2004-05-15 Sat
新作が待ち遠しい作家というのは何人かいるが、新作が待ち遠しい翻訳家となると、これはもう柴田元幸さんしかいない。
多くの人は、海外の作品を読むときに、翻訳家が誰か、なんてそんなに気にはしていない、と思う。僕もかつてはそうだったが、柴田さんの翻訳作品を読んでからは、多少は翻訳者を気にかけるようになった。そして今では、柴田さんが翻訳しているなら原作者が誰か、なんて気にしない。内容もよくわかっていない本を片手に、自然にレジまで歩いている。

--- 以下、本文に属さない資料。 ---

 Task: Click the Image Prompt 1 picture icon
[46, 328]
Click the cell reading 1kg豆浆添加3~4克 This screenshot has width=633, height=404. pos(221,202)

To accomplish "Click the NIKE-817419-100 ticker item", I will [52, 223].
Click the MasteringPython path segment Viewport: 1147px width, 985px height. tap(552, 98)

とはいうのものの、実際に柴田さんが翻訳しているからといって、全ての作品を気に入っているわけではないけれど、少なくともなにか引っ掛かるものを残してくれる作品ばかりだ。そして、その待ち遠しい柴田さんの新作が「ナイン・インタビューズ」という9人の作家*1のインタビュー集。原文付き、おまけにその音声を集録したCDがついて、さらに村上春樹のインタビューまで掲載(またこれが濃い内容)。
9人の作家で読んだことがあるのは、「村上春樹」「ポール・オースター」の2人のみ。残りの7人に関する知識は全く無かったが、作者の魅力をかなり引き出すインタビューで、誰の作品から読めばいいのだ! ということになってしまった。

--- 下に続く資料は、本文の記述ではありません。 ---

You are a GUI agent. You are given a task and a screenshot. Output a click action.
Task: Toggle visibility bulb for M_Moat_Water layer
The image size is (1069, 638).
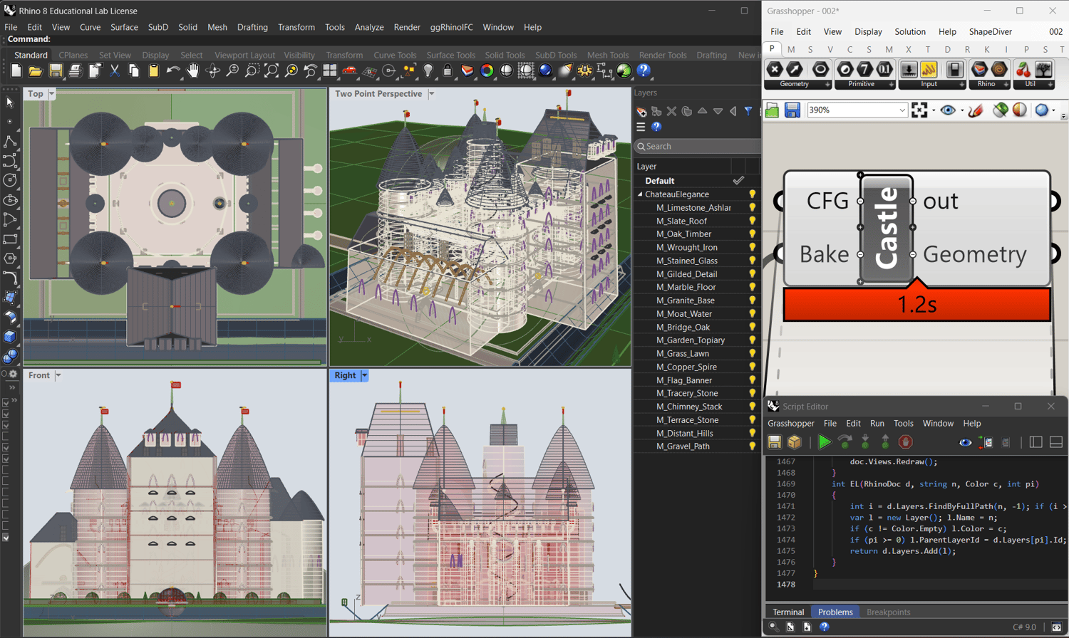(x=752, y=313)

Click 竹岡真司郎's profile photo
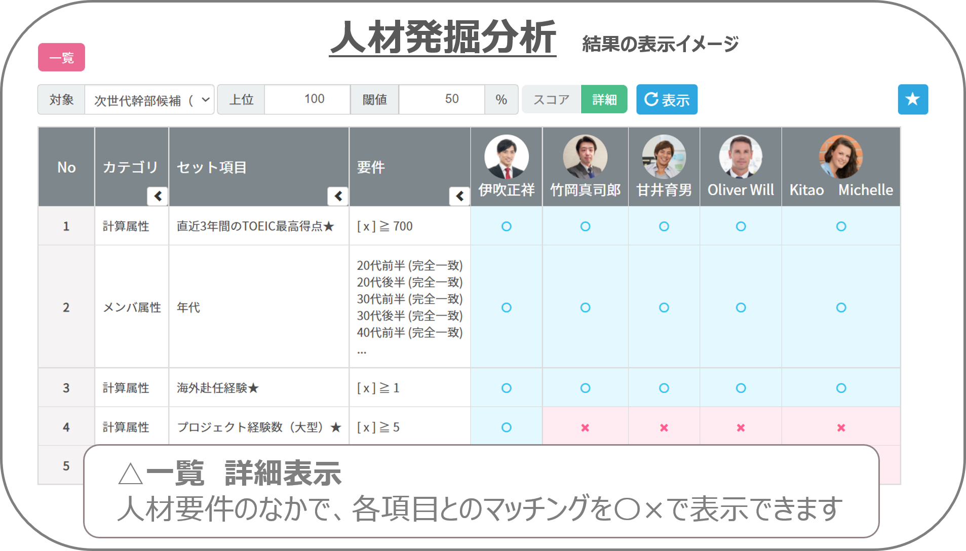pyautogui.click(x=585, y=157)
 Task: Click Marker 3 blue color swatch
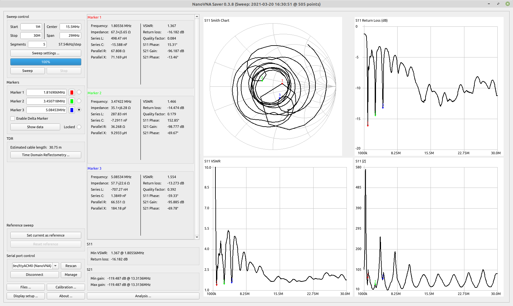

頼まれて翻訳しているのではなく、自分が翻訳したいものを翻訳しているというスタイルからわかるように、柴田さんもその作品、作家が大好きなわけで、その自分が好きな作品を多くの人に伝えたいという思いがしっかりと伝わってくる。また、作家達も自分の良き読者として、より良い相互理解を求めて、真剣に質問に答えている。なにより読者の視点で語られる柴田さんの感想に対して、本当に喜んでいる。そのやり取りを読んでいると、自分がまだその作品を読んでいないことに対して、少し腹立たしくもあり、またひとつ楽しみが増えたと、うれしくもなった。